====== TASK MATERIAL

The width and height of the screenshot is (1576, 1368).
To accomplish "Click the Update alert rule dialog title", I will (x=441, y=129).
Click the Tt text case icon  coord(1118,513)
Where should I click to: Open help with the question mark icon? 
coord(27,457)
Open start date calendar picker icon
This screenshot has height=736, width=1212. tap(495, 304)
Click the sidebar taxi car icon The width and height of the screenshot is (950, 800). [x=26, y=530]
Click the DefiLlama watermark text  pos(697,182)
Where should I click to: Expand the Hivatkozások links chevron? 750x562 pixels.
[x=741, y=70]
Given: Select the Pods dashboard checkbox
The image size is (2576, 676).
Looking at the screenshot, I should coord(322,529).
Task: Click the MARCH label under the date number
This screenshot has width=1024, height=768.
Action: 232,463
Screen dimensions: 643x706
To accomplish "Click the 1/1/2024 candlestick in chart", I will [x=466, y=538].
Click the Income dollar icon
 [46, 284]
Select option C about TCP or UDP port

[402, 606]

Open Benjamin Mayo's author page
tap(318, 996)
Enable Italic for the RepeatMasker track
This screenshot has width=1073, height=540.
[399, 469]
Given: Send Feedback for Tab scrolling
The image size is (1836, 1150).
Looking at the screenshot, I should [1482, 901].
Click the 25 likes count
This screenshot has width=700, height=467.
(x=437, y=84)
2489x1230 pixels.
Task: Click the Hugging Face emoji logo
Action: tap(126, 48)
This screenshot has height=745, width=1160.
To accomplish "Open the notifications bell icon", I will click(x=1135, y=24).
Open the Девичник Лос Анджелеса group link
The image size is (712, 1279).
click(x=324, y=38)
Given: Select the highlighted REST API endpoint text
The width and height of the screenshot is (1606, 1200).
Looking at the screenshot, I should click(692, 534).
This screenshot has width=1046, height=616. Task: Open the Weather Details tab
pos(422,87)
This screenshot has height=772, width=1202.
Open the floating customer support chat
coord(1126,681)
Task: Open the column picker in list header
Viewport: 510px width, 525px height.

============

Gather every line from the items above that contains the word "picker".

**EXERCISE ANSWER:**
Open start date calendar picker icon
Task: Open the column picker in list header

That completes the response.